If int y=20 then find int z= (++y*(y+++5))
Answers
Initial Value of y is given as:
y = 20
We have to find:
=> The value of z after calculation.
Concepts used with explanation:
=> Postfix increment : Here, the "++" is added after the variable, it increments the value of the variable by 1 and the new value is stored in the variable but is does NOT return the incremented value to the expression.
=> Prefix increment: Here, the "++" is added before the variable, it increments the value of the variable by 1 and the new value is stored in the variable and also returns the incremented value to the expression.
Calculation:
=> int z= (++y*(y+++5));
=> int z = ( ++20*(y++ + 5));
=> int z = ( 21*(y++ + 5)); (Prefix increment: y = 21 value returned to expression).

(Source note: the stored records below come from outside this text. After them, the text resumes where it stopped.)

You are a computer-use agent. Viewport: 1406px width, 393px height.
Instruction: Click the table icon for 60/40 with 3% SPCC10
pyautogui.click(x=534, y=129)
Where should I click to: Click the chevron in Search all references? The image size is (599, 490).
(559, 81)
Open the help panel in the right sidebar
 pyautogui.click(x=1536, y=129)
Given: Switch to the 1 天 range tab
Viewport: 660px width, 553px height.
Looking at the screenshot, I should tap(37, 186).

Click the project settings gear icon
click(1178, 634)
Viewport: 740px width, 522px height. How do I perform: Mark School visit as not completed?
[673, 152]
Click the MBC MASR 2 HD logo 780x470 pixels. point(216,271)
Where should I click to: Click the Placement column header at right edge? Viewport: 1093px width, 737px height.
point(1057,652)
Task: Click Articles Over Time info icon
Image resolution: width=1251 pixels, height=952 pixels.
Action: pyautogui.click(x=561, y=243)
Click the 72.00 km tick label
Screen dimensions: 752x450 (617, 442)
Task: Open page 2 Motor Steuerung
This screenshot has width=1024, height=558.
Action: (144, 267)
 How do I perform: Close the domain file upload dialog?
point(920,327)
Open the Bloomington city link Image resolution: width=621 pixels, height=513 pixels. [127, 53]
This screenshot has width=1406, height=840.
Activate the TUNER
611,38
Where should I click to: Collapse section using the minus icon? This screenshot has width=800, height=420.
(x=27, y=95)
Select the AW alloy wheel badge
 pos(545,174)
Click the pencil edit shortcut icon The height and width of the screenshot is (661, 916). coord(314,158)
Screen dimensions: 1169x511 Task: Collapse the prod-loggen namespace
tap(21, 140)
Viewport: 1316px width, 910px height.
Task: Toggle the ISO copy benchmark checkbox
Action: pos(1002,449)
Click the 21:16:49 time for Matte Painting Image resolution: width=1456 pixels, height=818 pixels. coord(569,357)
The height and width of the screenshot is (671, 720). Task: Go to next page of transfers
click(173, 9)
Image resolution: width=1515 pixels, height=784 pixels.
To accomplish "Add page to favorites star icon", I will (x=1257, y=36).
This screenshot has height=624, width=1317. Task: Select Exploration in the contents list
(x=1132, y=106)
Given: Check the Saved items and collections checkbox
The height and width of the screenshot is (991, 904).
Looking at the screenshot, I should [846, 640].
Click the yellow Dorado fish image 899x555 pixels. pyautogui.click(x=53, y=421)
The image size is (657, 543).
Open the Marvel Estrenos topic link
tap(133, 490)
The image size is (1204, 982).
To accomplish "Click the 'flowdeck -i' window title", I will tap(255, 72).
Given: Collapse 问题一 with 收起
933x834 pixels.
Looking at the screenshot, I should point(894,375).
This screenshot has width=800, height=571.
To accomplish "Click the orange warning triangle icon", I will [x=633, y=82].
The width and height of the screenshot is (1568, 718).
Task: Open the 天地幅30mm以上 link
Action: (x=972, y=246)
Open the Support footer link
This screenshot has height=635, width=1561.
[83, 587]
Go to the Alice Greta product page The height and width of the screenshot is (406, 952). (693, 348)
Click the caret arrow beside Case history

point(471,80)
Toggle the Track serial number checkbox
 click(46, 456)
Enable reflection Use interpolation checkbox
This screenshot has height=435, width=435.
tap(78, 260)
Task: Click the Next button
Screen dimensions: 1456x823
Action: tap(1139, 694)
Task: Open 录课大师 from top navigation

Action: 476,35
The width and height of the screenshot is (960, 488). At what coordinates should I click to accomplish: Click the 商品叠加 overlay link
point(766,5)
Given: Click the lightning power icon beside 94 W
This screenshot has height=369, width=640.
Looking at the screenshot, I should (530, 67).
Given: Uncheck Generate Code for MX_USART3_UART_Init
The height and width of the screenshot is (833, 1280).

=> int z = ( 21*(21++ + 5)); (Postfix increment: y = 22 value not returned to expression)
=> int z = ( 21*(21 + 5));
=> int z = ( 21*26);
=> int z = (546 );
=> So, the value of z will be 546 and the value of y will be 22 .
More to know:
=> Postfix decrement : Here, the "--" is added after the variable, it decrements the value of the variable by 1 and the new value is stored in the variable but is does NOT return the decremented value to the expression.
=> Prefix decrement: Here, the "--" is added after the variable, it decrements the value of the variable by 1 and the new value is stored in the variable and also returns the decremented value to the expression.